As I argue in my thesis, the Pacification project can be seen as an ongoing state attempt to capture and control both the war machine dynamics of the favela based drug cartels, and the war machine dynamics that operate at the heart of the repressive apparatuses of the state: specifically within PMERJ.
Integrating different approaches to (police) violence
In my thesis, I trace the war machine dynamics of PMERJ in the patrol practices of militarized policing—oriented towards the destruction of the parallel states of the drug cartels; in the practices of corruption and abuses of power by the police; and importantly, in the gendered norms of the institution, showing how these dynamics run counter to the attempts at institutional reform. Conversely, I understand the reform process as the expression of a state dynamic aimed at enforcing effective control over low-level commanders and patrol officers within PMERJ, streamlining the state’s use of violent power, and making it more targeted and efficient—i.e. through the training of patrol officers in standardized protocols and crime-prevention techniques. I also argue that state dynamics are expressed in PMERJ’s attempt to guarantee the territorial control of the favelas; in the attempts at establishing a Brazilian state order in communities previously dominated by drug cartels; in the trust-building approaches of the UPPs; and also in the gender politics of proximity policing, among others. In my analysis I show how both of these dynamics—war machine and state—produces violent effects, avoiding an “either-or” perspective.
In order to analyze the violence-producing relation between historical, social, cultural, and economic forces and the police, I have drawn on Bourgois and Scheper-Hughes’ (2004) concept of a continuum of violence. This concept highlights the existence of multiple forms of violence—structural, symbolic, moral, and physical or everyday forms—and shows how these feed into each other, and are continually reconfigured and transformed. Furthermore, I use the concept in order to highlight how the production of the subjectivity of patrol officers—their becoming police—is fraught with violence, which allows me to challenge the victim:victimizer dichotomy.
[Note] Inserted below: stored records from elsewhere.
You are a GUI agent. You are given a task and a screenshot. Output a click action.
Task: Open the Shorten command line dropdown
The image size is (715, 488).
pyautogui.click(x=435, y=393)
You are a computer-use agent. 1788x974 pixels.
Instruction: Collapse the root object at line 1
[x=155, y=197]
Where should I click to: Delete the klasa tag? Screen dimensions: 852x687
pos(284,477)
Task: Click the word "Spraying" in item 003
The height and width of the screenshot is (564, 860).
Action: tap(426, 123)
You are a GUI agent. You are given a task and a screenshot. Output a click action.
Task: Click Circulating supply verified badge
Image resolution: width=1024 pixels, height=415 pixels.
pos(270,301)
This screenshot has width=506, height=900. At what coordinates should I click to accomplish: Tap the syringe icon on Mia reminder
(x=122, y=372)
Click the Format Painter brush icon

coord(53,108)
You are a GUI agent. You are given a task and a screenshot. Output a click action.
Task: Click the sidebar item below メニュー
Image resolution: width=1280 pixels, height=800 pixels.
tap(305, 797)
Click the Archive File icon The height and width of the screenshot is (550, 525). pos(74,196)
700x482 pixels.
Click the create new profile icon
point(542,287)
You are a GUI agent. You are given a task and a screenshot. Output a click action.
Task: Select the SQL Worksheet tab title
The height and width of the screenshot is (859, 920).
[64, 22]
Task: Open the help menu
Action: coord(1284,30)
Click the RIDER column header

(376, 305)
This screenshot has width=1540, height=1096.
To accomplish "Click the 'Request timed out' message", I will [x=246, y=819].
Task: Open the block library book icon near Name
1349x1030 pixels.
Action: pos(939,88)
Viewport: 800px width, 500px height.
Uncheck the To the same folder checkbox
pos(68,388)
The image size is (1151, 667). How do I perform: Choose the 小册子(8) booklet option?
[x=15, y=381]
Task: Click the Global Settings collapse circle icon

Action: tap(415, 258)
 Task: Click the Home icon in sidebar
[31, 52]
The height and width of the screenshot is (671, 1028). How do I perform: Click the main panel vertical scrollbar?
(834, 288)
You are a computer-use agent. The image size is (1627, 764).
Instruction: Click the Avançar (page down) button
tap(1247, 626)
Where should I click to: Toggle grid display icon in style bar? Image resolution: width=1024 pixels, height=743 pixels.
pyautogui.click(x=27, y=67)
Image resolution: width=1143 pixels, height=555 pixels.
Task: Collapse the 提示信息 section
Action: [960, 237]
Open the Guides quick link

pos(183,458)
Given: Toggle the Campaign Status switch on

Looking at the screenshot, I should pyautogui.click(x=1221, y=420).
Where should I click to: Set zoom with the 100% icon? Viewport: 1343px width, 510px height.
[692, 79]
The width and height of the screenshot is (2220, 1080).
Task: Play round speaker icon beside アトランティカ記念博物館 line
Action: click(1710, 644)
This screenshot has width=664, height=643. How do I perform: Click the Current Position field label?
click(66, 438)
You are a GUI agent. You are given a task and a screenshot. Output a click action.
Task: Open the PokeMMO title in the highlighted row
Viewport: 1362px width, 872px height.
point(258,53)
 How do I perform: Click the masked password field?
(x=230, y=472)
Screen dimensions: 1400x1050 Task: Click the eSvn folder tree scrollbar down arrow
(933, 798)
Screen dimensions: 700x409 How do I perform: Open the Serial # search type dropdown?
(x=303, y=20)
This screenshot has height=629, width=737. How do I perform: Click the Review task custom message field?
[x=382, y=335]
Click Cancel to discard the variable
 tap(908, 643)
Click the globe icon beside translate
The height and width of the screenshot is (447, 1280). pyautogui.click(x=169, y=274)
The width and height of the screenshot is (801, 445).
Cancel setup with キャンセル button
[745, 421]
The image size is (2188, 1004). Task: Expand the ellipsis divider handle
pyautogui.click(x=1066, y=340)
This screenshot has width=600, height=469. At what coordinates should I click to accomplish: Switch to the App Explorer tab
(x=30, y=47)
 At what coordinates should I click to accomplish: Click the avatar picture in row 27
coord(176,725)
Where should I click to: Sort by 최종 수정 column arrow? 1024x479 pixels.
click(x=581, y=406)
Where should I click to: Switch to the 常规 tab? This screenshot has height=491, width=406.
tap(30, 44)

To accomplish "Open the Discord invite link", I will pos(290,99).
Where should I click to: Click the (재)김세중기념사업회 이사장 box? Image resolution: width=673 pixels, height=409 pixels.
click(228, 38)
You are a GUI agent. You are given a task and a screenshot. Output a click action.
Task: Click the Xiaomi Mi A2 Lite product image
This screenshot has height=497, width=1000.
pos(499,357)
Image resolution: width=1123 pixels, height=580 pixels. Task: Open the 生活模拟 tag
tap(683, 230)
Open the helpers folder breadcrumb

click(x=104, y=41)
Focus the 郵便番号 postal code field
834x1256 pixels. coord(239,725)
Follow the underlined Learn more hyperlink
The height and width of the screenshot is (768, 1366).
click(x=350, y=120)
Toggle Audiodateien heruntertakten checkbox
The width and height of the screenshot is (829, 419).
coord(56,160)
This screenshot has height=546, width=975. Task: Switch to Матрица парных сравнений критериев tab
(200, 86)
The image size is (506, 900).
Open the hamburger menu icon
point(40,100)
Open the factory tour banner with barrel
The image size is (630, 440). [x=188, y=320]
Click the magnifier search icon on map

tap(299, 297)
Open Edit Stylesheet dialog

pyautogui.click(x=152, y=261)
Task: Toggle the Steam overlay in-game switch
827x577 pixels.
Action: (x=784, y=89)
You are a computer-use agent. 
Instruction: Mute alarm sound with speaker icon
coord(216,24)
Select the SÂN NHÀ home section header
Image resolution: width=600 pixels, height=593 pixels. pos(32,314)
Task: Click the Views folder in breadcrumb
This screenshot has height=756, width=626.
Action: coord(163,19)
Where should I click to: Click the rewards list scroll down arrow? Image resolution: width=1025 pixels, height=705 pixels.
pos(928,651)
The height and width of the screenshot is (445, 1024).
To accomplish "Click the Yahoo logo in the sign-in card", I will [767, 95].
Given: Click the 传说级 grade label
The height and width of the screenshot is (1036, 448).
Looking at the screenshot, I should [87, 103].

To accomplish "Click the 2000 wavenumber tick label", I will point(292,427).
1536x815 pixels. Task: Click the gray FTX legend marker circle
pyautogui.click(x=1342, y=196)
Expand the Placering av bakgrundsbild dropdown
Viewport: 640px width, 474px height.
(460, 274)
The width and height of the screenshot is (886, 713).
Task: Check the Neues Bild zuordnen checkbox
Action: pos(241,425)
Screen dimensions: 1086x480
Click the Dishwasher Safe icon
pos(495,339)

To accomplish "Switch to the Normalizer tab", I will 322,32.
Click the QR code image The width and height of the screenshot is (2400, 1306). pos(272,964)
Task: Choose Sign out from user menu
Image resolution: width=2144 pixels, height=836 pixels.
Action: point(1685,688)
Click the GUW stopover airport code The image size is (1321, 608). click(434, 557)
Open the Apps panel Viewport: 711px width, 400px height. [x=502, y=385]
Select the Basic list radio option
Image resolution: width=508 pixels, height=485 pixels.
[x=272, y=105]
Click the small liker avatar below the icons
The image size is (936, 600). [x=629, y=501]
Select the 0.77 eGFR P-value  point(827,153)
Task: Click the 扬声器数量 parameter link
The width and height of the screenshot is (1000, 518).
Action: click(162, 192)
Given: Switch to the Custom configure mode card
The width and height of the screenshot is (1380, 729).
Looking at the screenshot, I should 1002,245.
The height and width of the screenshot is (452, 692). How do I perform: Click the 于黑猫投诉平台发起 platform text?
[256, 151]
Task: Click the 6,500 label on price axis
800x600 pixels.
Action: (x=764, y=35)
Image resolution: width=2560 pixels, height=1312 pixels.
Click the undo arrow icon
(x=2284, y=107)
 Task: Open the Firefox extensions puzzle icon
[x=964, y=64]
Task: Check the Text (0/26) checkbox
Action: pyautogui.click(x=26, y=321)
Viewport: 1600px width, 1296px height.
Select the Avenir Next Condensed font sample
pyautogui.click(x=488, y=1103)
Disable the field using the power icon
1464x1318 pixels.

In addition to offering an explanation of police violence, my goal has been to bring to the fore the dilemmas and ethical challenges that I faced during my fieldwork, as many of the police officers that I came to care for and empathize with, openly admitted to, defended, or justified power abuses, extra-judicial killings, and torture as a legitimate crime-fighting tool. I found that understanding the processes whereby these acts and opinions came to be produced and reproduced posed a significant scientific challenge. This dilemma was reflected in the fact that the patrol officers that I spoke to were often powerless within their own institution and as civilians: Many, if not most, were economically marginalized men: I spoke to several patrol officers who had been homeless or lived in favelas prior to entering the Police Academy. Furthermore, a significant proportion of patrol officers were black, and thus part of a socially and historically excluded population in Brazil. Simultaneously, their status as police placed them in a position of power in relation to the residents of the communities that they patrolled.
The notion of a continuum of violence also allowed me to explore the violence-producing relation between the institutional structure of PMERJ, and expressions of police violence. Among other things I analyzed how the different forms of violence that recruits were subject to at the Police Academy—specifically the forms of violence that Didier Fassin (2013) refer to as moral violence (i.e. humiliations) and Erving Goffman (1976) calls mortifications of self (different techniques aimed at destroying the self-perception of the person they are directed towards)—were productive of the violence carried out by patrol officers against the population in the favelas. As low-ranking military personnel within a hierarchical military institution, recruits and patrol officers were expected to follow the orders of their superiors without objection, and would be severely punished for violations of a disciplinary code of conduct excessively focused on decorum and on PMERJ’s institutional image (see Cano and Duarte 2012). One patrol officer that I spoke to reported having been sentenced to twenty days of disciplinary confinement for eating his lunch inside his private vehicle with his uniform on, another patrol officer spent four days confined for not wearing the beret of his uniform. Verbal and physical abuses by superiors—including different forms of torture—were also commonplace, and have been reported both at the UPP bases and at the Police Academy. These forms of violence would stimulate the aggressive behavior of patrol officers.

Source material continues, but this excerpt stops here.